The IT sector is going to kickstart the earning season with HCLTech and TCS going to release its Q3FY26 on January 12. Elara Capital predicts margins to be under pressure, deal momentum to continue and Attrition to see an uptrend.
Here are 3 factors that are expected to shape the earnings performance for the Indian IT sector.
Revenue growth to be impacted by Furloughs, utilisation
Nuvama said that Q3 revenue of most IT services companies under its coverage will be impacted from furloughs and lower utilization just like what had happened in the previous years.
TCS is expected to report flat quarter-on-quarter (QoQ) growth, because of the same. However, growth in the India business may offset the weakness in overseas markets due to furloughs.
Other large cap IT firms, Infosys is expected to see a 0.5% QoQ revenue decline, according to Nuvama, mainly due to usually weaker second half performance.

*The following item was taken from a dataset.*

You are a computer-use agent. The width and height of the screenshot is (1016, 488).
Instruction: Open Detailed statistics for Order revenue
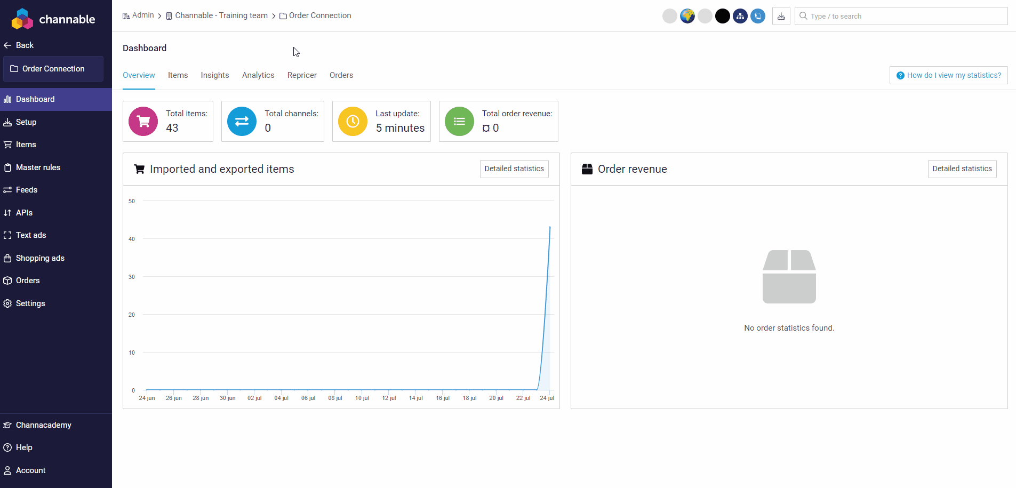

Only HCLTech among large cap IT firms is predicted to report about 2% QoQ growth, supported by a seasonally strong Products & Platforms business and recovery in retail, CPG, and healthcare.
Midcap IT firms to outpace large peers on sequential growth
While revenue may be affected across sector, Midcap IT companies are expected to deliver stronger sequential growth than large-cap firms.

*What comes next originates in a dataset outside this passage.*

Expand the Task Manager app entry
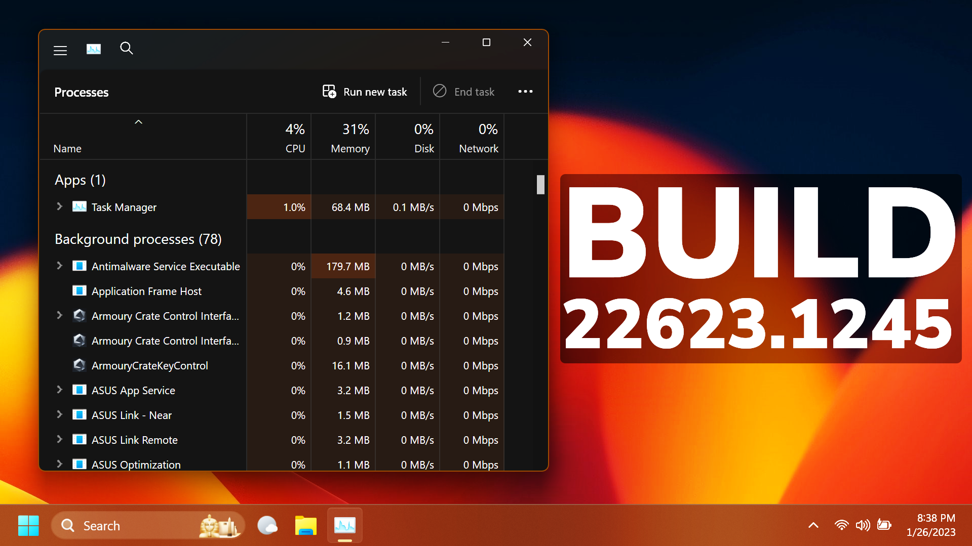Screen dimensions: 972x546 [59, 207]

Among large players, Elara expects TCS to report flat sequential revenue growth. Infosys may see a 0.5% QoQ decline in USD revenue. Wipro is expected to post around 0.5% QoQ growth, aided by the Phoenix deal ramp-up. HCLTech is expected to outperform peers, with around 2% QoQ USD revenue growth, driven by a seasonally strong products and platforms business and recovery in retail, CPG and healthcare.

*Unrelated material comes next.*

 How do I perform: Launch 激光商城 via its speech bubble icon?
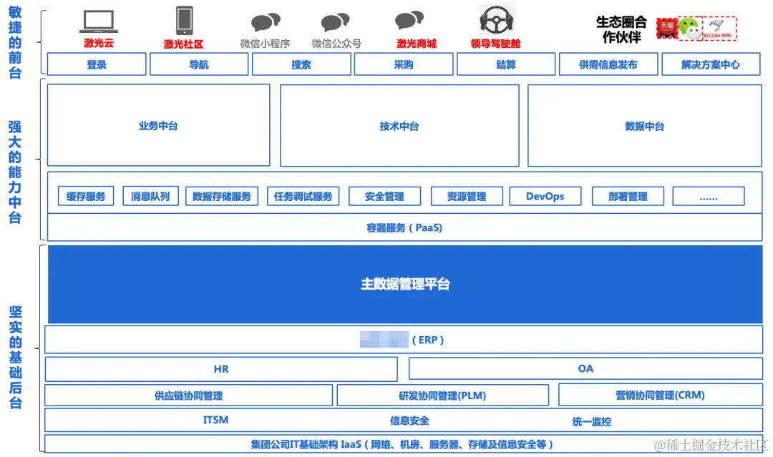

Despite this, Elara expects Infosys to maintain its FY26 revenue growth guidance of 2–3%, while HCL Tech is likely to retain its 3–5% growth outlook.
Among mid cap firms Coforge and Persistent Systems are likely to report over 3% QoQ USD revenue growth, supported by strong deal execution.
LTIMindtree and MphasiS are expected to post 1–2% QoQ USD revenue growth.
Margins under pressure despite cost control
Elara Capital noted that margins, across the sector, are also likely to face pressure due to annual wage hikes, furloughs and lower utilisation.
TCS and Infosys are expected to see margin contraction of 30–40 basis points sequentially, while Wipro’s margins may dip due to deal-related costs and the low-margin Harman business.
HCL Tech is expected to buck the trend, with margins improving on the back of strong product seasonality and rupee depreciation. Tech Mahindra and LTIMindtree may also see modest margin expansion due to cost rationalisation.
In the previous quarter IT sector was facing global uncertainties, this quarter it is likely to be affected by furloughs, lower utilisation and high wages. Elara capital expects mid IT firms to perform better than large firms and also expects attrition to rise as talent moves to global capability centres.